C’est bien au-delà de ce qu’on imaginait il y a encore cinq mois ", se réjouit Victor Lugger, CEO de Sunday et cofondateur de Big Mamma, quand il fait référence à sa dernière levée de fonds. Et pour cause : après seulement cinq mois d’existence, et un tour de seed de 20 millions d’euros, la solution de paiement par QR Code pour les restaurateurs Sunday clôture un deuxième tour de table de 85 millions d’euros. Ce dernier est mené le fonds américain Coatue, mais aussi DST, le fonds d’investissement du milliardaire russe Yuri Milner, et d’autres business angels issus du monde de l’hôtellerie, de la restauration et de la tech. 

Fondé en 2013 par Tigrane Seydoux et Victor Lugger, Big Mamma est un groupe de restauration italienne qui compte aujourd’hui 16 restaurants, 13 cuisines de livraison et environ 1 500 employés. Le groupe possède notamment le Food Market La Félicita implanté au sein de l'incubateur de startups Station F de Xavier Niel, sur 4 500 m2.

" Le marché nous a propulsés "

Pour expliquer cet engouement des investisseurs pour sa solution, lancée en avril 2021, Victor Lugger explique : " le marché nous a propulsés et continue de nous pousser. Depuis qu’on a lancé notre solution de paiement par QR code, on reçoit des centaines de demandes de restaurateurs qui viennent des quatre coins du monde… On nous écrit de Hong-Kong, de Russie ou encore d’Argentine ". Pour adresser cette demande, la jeune pousse est passée de 5 à 170 collaborateurs et collaboratrices, dont certains ont été débauchés d'entreprises de la tech comme Uber, Deliveroo ou encore Too Good To Go. 

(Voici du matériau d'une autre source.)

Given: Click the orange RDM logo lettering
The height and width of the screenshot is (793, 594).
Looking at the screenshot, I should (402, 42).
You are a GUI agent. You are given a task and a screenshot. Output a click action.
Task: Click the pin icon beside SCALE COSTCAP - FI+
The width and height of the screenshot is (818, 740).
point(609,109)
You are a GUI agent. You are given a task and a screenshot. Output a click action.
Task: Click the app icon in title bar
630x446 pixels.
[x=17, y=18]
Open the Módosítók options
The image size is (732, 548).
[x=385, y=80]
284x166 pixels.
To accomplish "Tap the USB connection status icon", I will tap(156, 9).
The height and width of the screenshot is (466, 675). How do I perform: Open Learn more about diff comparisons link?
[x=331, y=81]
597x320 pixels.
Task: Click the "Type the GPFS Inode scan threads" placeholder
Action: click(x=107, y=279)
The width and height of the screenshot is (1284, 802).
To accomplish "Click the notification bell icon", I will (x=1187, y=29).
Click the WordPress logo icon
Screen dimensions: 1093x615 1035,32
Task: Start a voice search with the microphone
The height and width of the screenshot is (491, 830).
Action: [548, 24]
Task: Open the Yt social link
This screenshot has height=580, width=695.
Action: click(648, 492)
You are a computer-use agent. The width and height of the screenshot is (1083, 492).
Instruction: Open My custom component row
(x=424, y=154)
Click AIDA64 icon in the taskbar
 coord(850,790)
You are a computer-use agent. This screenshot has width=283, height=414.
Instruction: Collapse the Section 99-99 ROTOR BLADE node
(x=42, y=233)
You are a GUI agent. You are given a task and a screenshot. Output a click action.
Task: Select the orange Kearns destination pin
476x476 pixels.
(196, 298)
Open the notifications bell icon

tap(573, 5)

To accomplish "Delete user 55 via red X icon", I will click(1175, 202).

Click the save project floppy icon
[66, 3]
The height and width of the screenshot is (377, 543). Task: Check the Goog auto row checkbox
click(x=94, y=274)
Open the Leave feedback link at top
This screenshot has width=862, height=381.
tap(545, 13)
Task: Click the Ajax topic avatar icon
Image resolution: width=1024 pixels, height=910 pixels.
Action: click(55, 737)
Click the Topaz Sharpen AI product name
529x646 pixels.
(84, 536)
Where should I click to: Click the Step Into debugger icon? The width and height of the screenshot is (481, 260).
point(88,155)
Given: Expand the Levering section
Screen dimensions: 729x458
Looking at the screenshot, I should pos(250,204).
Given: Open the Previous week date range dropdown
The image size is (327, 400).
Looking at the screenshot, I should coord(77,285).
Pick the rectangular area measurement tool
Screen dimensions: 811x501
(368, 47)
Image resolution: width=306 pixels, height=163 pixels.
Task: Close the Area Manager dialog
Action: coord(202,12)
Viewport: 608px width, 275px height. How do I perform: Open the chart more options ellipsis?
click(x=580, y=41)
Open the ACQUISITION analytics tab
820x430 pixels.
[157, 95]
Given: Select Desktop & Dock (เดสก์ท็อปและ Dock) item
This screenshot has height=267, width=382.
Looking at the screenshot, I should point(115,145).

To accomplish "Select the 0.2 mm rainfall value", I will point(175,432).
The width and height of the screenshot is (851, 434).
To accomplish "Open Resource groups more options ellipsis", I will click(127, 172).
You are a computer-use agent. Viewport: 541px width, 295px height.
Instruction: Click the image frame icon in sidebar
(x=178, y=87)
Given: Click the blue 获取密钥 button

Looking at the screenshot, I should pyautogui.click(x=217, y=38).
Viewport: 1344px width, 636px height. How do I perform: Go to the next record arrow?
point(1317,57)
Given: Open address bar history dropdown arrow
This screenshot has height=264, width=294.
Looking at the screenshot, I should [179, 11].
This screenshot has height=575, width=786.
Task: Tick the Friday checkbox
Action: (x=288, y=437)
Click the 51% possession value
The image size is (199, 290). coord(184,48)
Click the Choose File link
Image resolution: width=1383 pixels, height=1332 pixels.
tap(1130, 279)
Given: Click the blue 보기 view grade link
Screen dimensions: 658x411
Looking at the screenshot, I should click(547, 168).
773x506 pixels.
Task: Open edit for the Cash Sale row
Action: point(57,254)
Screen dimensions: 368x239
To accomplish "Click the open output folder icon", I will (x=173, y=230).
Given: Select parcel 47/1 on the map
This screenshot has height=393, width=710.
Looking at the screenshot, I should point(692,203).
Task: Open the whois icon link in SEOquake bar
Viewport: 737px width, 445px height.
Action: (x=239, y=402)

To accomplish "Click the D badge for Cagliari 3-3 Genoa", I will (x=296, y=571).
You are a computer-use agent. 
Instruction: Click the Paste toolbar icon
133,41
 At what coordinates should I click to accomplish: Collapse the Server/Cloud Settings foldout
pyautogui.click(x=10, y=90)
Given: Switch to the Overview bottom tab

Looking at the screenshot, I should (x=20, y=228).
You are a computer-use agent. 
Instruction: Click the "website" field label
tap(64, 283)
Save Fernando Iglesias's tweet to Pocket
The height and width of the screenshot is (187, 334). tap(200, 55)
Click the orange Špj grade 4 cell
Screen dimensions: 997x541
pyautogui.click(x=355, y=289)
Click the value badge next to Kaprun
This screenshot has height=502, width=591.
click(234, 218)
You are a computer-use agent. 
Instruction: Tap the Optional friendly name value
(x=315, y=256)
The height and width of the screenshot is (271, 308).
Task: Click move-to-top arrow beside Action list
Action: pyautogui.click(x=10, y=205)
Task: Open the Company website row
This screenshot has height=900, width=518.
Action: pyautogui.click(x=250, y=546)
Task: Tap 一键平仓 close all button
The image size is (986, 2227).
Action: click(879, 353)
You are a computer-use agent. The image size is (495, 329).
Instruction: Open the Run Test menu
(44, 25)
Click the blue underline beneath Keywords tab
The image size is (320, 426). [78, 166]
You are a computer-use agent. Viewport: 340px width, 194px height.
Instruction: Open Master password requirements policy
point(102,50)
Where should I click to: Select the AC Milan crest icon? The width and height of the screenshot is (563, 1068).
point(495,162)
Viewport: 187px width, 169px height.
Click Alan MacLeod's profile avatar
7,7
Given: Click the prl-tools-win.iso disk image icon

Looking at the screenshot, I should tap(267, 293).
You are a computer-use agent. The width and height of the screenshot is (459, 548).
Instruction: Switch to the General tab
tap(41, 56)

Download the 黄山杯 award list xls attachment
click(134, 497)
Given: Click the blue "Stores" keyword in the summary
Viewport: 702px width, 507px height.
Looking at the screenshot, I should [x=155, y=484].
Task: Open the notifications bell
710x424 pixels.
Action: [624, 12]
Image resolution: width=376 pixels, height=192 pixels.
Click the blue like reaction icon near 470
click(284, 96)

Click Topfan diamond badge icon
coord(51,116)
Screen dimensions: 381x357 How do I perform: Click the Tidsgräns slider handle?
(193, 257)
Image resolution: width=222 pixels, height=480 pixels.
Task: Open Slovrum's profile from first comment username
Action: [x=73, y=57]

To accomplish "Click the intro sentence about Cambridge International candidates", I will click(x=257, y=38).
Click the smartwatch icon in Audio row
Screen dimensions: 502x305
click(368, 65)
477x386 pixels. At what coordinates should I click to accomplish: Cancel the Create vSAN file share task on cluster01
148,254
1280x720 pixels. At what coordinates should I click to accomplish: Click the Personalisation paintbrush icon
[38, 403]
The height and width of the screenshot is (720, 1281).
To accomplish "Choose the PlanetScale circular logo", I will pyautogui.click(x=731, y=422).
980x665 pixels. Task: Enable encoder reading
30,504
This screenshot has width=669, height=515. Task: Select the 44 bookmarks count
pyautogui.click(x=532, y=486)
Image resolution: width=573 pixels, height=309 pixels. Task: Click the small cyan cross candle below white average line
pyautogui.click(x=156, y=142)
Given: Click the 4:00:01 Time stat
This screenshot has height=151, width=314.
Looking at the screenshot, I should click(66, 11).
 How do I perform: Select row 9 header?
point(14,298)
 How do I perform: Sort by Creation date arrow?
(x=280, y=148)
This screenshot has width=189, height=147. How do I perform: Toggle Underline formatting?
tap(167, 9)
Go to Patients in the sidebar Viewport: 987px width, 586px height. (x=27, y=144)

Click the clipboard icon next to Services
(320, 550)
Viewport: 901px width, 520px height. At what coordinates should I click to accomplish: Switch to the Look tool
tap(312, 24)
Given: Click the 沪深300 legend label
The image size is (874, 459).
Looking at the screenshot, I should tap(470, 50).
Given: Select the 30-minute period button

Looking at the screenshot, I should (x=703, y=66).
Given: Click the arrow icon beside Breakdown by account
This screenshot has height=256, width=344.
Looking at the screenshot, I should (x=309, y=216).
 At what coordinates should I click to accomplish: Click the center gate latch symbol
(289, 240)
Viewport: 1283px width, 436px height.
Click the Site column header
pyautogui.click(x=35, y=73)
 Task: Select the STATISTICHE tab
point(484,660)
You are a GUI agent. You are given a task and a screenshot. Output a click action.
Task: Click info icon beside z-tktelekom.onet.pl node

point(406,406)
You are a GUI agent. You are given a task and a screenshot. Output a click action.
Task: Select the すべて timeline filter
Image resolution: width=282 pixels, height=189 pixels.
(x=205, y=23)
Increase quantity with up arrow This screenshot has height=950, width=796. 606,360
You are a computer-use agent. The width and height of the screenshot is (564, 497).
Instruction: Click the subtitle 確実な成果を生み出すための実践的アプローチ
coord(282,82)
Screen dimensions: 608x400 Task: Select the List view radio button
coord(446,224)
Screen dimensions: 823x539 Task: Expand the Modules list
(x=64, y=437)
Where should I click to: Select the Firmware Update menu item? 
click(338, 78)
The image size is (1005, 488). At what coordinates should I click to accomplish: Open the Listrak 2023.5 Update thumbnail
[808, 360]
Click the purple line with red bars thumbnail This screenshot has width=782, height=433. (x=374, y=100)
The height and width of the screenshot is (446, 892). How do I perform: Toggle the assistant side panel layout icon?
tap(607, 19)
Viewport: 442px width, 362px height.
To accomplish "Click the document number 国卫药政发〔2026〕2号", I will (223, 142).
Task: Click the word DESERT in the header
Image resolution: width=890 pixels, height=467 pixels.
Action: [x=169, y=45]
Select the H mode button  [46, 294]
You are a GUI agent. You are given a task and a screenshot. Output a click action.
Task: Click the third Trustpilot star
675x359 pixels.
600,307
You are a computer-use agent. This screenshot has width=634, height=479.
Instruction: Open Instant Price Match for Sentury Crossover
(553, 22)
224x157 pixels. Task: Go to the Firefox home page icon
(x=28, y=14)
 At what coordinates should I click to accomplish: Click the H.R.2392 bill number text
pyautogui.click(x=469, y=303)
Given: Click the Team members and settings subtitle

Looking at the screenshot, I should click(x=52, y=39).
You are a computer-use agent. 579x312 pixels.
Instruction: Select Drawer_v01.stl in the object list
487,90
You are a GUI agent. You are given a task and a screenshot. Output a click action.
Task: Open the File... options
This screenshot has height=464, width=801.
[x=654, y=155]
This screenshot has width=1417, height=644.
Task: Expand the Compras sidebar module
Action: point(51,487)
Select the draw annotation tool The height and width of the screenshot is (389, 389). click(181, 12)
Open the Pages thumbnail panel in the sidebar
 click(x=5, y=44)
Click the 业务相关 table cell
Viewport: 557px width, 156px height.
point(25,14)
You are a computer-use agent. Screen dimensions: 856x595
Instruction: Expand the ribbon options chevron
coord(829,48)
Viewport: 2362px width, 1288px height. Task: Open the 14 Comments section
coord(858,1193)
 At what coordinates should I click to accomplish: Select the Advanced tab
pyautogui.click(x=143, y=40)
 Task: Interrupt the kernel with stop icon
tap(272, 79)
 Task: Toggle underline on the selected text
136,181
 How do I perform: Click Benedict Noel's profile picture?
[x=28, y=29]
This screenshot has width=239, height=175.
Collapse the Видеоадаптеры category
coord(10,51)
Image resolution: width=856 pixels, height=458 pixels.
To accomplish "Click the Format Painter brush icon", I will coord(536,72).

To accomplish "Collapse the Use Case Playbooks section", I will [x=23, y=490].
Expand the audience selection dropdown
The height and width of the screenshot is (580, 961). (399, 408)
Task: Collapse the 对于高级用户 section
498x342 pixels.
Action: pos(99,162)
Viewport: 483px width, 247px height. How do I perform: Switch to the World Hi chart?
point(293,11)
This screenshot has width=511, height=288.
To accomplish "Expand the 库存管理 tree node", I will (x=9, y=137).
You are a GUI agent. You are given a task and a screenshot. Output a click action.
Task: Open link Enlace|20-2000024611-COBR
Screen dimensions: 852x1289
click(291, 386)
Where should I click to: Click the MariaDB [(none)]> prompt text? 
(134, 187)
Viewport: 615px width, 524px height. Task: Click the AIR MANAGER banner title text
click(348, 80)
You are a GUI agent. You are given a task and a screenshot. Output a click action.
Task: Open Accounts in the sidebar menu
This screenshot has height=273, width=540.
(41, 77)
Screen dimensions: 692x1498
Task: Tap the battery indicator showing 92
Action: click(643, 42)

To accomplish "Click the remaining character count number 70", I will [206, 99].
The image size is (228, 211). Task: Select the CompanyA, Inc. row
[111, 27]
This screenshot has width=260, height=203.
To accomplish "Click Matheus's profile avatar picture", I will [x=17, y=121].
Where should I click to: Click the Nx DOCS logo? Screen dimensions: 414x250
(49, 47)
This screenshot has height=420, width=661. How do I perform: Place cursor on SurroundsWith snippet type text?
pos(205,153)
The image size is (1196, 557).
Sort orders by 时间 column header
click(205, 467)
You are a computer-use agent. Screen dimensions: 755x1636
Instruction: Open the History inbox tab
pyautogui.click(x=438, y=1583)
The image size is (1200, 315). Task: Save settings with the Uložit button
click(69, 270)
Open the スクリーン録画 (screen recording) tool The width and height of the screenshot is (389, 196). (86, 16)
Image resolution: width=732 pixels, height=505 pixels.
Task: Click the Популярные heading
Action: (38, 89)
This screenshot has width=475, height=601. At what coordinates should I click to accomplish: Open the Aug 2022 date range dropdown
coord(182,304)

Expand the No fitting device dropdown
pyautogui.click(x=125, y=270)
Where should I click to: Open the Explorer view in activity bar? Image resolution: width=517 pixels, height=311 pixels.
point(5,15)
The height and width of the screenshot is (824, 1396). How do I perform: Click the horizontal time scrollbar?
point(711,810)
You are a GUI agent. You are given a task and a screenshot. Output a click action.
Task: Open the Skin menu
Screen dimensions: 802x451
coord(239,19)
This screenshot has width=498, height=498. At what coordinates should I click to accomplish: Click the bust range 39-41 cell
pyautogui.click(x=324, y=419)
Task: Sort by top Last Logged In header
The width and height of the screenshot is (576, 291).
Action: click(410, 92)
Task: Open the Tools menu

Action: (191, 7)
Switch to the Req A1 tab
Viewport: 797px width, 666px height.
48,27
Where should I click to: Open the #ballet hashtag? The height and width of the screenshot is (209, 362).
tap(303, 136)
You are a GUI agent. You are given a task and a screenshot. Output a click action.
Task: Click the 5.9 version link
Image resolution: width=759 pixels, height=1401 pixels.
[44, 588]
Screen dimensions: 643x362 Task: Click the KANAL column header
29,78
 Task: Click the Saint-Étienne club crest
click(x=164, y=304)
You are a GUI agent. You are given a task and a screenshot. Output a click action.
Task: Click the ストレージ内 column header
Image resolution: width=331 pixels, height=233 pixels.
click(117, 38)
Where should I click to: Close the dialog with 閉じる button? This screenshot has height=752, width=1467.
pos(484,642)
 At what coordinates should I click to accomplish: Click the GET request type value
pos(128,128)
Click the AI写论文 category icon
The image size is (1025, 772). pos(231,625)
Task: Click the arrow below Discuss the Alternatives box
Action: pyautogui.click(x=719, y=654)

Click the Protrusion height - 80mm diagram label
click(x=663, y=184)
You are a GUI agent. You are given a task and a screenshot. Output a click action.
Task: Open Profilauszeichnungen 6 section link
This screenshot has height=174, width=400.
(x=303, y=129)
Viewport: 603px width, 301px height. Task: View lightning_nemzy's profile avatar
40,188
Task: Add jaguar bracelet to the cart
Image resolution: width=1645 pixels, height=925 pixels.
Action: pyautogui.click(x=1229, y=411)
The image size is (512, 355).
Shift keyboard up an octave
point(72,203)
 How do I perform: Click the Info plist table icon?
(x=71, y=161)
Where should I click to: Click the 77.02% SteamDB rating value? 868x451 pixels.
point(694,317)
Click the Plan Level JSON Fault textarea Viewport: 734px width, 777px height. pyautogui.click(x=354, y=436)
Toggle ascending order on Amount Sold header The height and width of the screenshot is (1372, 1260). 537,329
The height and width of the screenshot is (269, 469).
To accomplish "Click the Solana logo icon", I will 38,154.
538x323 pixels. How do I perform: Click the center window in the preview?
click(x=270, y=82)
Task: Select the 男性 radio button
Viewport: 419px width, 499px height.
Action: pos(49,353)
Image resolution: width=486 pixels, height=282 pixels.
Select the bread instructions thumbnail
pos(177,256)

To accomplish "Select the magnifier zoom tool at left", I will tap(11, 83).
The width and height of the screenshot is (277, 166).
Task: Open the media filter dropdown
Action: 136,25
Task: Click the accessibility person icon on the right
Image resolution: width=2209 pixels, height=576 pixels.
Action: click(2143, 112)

Pour l’entrepreneur à la tête du groupe de restauration Big Mamma, cet usage, qui n’existait pas il y a un an, va devenir un geste classique du quotidien d’ici quelques années, " comme le fait de sortir son téléphone plutôt que de lever le bras pour commander un taxi ", illustre ce dernier. La startup revendique déjà plus d’un million d’utilisateurs passés par leur solution dans un des 1 500 restaurants qui utilisent l’application aux Etats-Unis, en Espagne, en Angleterre et en France. 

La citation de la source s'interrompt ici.